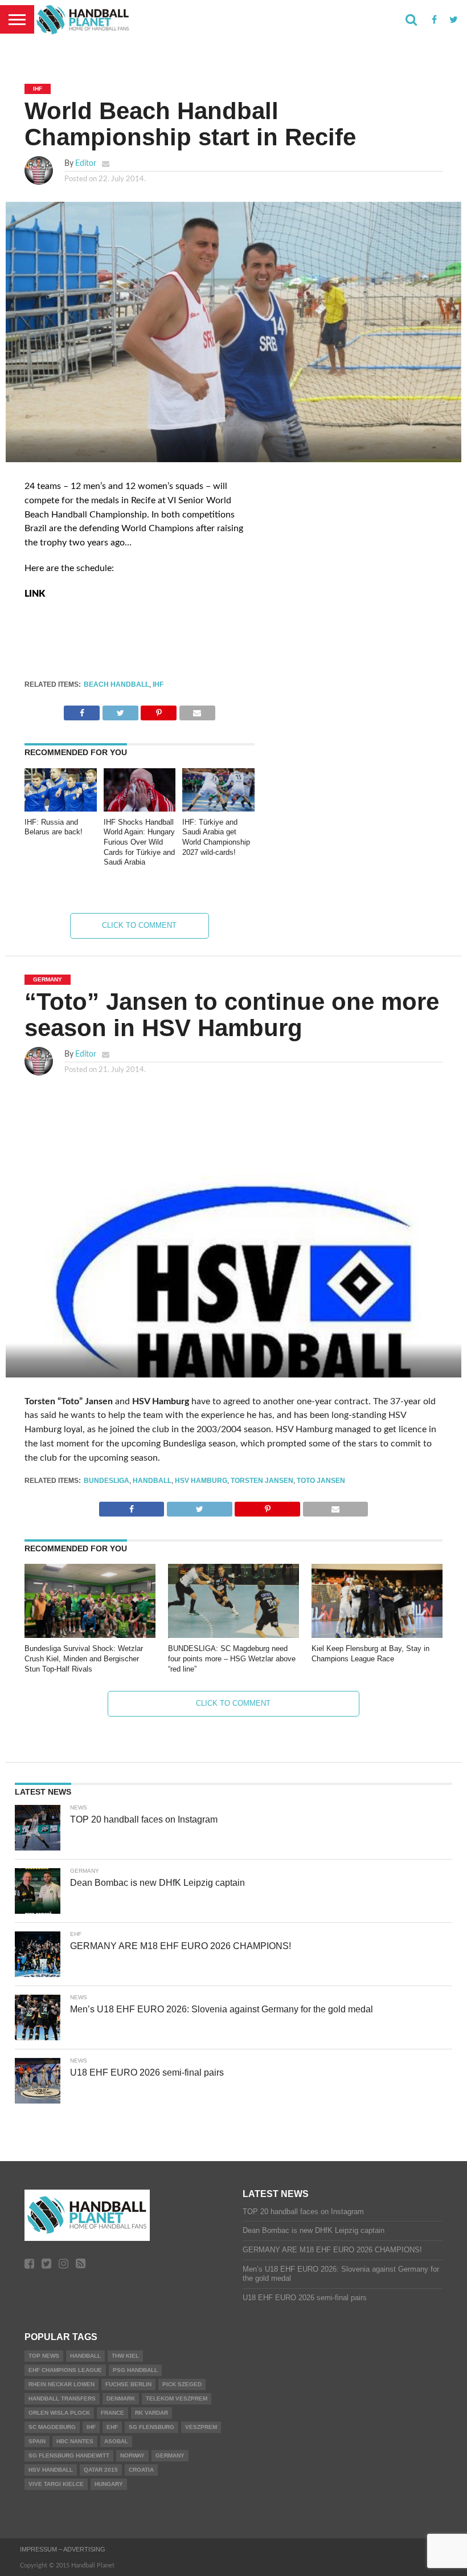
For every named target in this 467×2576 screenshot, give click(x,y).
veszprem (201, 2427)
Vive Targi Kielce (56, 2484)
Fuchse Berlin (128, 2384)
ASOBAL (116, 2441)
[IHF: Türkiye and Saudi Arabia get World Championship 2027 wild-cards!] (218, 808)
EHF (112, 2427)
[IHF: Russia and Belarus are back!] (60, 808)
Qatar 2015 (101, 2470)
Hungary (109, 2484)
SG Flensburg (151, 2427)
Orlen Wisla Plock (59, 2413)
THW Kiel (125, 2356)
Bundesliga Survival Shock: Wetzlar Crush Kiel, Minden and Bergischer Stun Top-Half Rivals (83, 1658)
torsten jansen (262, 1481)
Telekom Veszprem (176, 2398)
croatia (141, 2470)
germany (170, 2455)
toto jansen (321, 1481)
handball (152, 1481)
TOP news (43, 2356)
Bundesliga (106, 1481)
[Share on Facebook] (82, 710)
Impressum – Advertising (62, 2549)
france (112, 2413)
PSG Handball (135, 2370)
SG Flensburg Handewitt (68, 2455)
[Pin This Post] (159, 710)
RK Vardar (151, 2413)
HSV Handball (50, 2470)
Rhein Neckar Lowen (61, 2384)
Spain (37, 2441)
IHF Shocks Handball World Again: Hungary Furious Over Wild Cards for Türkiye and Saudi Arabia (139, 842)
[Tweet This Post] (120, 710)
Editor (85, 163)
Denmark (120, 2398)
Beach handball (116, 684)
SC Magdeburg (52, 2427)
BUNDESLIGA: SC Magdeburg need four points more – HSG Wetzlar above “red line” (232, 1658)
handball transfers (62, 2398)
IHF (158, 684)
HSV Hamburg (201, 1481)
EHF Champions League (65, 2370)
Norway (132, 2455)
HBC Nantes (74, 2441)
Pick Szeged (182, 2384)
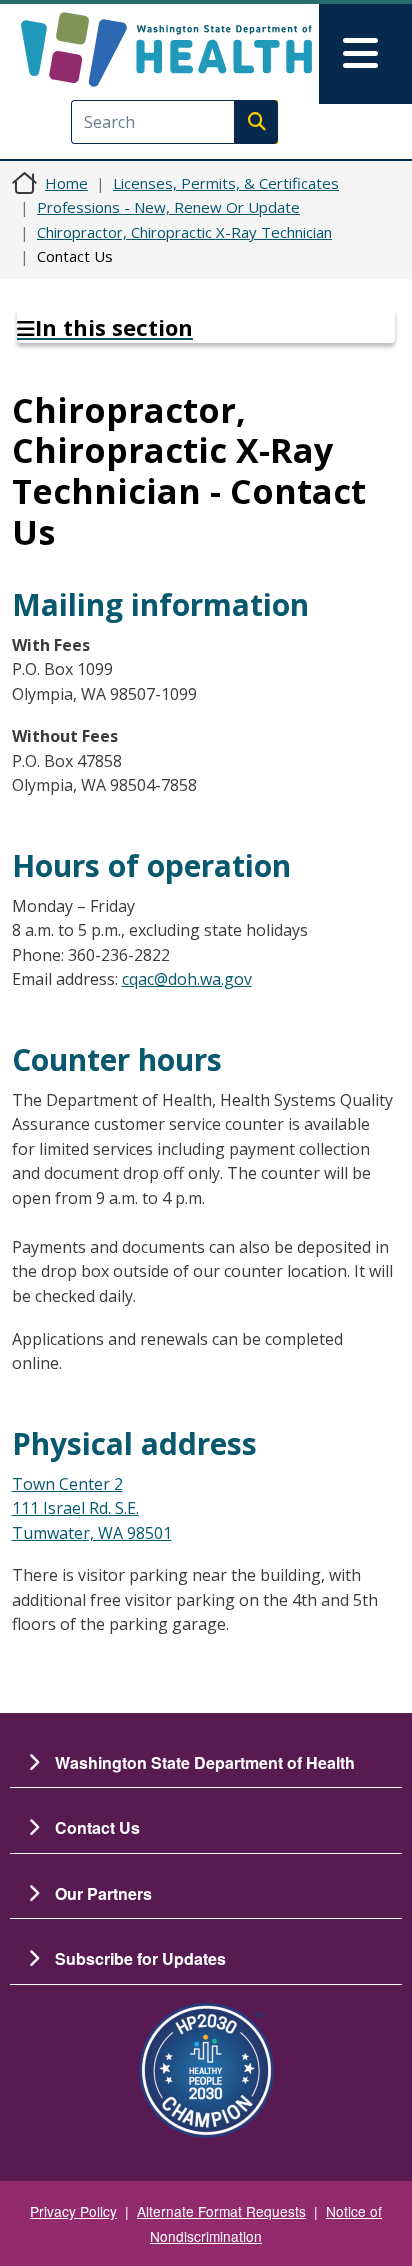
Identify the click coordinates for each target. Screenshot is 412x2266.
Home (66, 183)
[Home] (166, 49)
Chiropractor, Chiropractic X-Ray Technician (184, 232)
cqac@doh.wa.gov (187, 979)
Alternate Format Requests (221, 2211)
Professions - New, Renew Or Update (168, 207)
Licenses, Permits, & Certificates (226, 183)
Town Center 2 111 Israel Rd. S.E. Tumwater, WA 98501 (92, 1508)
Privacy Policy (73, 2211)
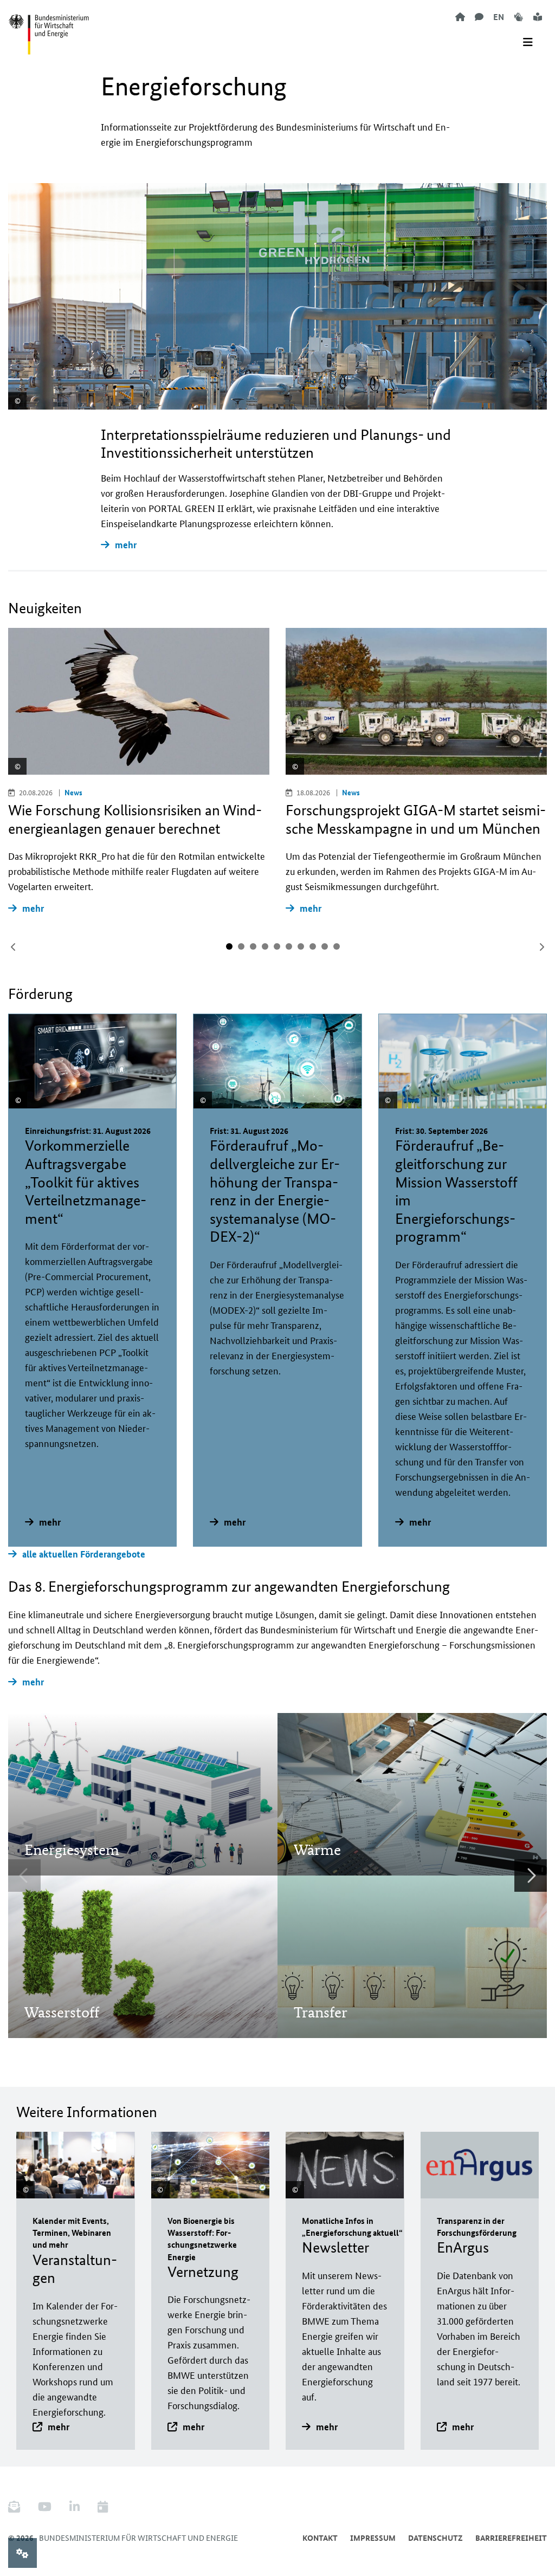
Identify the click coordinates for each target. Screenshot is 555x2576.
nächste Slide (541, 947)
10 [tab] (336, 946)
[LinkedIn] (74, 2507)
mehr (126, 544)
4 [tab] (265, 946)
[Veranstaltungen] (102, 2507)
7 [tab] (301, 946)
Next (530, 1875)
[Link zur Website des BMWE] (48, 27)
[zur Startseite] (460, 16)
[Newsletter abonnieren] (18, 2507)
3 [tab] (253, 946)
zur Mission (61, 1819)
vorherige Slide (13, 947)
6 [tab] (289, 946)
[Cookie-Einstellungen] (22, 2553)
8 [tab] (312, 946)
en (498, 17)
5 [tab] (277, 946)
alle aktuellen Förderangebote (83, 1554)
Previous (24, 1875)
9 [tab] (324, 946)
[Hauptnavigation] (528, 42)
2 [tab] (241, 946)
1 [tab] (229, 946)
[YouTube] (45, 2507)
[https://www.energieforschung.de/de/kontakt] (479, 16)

——————

● Your goal: From the listing above, output exactly the run of lines that starts with the line containing "[zur Startseite] (460, 16)" and ends with the line containing "5 [tab] (277, 946)".

● Reply:
[zur Startseite] (460, 16)
[Newsletter abonnieren] (18, 2507)
3 [tab] (253, 946)
zur Mission (61, 1819)
vorherige Slide (13, 947)
6 [tab] (289, 946)
[Cookie-Einstellungen] (22, 2553)
8 [tab] (312, 946)
en (498, 17)
5 [tab] (277, 946)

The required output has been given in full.